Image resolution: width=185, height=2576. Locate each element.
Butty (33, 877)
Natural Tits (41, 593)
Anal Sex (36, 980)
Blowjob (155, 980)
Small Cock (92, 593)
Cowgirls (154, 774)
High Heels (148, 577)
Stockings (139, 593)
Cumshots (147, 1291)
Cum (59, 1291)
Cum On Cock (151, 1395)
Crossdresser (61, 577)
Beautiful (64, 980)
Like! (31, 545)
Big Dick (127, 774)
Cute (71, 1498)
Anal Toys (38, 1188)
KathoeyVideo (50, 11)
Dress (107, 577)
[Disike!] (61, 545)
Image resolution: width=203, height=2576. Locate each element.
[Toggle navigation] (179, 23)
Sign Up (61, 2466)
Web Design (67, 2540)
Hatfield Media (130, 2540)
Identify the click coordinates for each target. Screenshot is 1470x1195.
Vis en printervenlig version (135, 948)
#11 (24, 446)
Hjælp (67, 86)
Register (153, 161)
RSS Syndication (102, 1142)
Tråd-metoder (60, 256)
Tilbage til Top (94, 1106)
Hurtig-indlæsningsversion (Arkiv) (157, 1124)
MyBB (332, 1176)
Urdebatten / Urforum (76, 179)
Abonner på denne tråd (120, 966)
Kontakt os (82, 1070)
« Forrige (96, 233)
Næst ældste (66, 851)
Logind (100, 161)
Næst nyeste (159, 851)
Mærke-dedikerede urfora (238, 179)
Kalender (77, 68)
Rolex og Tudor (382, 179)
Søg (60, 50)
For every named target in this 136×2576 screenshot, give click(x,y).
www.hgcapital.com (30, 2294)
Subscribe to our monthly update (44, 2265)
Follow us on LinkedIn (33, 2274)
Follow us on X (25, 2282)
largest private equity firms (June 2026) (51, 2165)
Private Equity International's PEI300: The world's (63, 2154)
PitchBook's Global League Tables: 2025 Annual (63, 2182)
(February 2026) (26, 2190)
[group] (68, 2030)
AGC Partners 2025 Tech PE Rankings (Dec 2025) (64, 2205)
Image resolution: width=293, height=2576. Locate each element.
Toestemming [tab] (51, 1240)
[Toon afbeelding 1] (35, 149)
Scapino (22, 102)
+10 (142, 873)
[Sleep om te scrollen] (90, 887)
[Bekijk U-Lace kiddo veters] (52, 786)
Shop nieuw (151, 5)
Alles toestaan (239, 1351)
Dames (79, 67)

## EXERCISE DESCRIPTION:
Word for word, retype the lines from the one containing "Hatfield Media (130, 2540)" through the final line of the data, including both ends and nothing more.

## WRITTEN SOLUTION:
Hatfield Media (130, 2540)
Identify the click coordinates for each target. Screenshot is 1470x1195.
Vis en printervenlig version (135, 948)
#11 (24, 446)
Hjælp (67, 86)
Register (153, 161)
RSS Syndication (102, 1142)
Tråd-metoder (60, 256)
Tilbage til Top (94, 1106)
Hurtig-indlæsningsversion (Arkiv) (157, 1124)
MyBB (332, 1176)
Urdebatten / Urforum (76, 179)
Abonner på denne tråd (120, 966)
Kontakt os (82, 1070)
« Forrige (96, 233)
Næst ældste (66, 851)
Logind (100, 161)
Næst nyeste (159, 851)
Mærke-dedikerede urfora (238, 179)
Kalender (77, 68)
Rolex og Tudor (382, 179)
Søg (60, 50)
For every named target in this 136×2576 screenshot, give click(x,y).
www.hgcapital.com (30, 2294)
Subscribe to our monthly update (44, 2265)
Follow us on LinkedIn (33, 2274)
Follow us on X (25, 2282)
largest private equity firms (June 2026) (51, 2165)
Private Equity International's PEI300: The world's (63, 2154)
PitchBook's Global League Tables: 2025 Annual (63, 2182)
(February 2026) (26, 2190)
[group] (68, 2030)
AGC Partners 2025 Tech PE Rankings (Dec 2025) (64, 2205)
Image resolution: width=293, height=2576. Locate each element.
Toestemming [tab] (51, 1240)
[Toon afbeelding 1] (35, 149)
Scapino (22, 102)
+10 (142, 873)
[Sleep om te scrollen] (90, 887)
[Bekijk U-Lace kiddo veters] (52, 786)
Shop nieuw (151, 5)
Alles toestaan (239, 1351)
Dames (79, 67)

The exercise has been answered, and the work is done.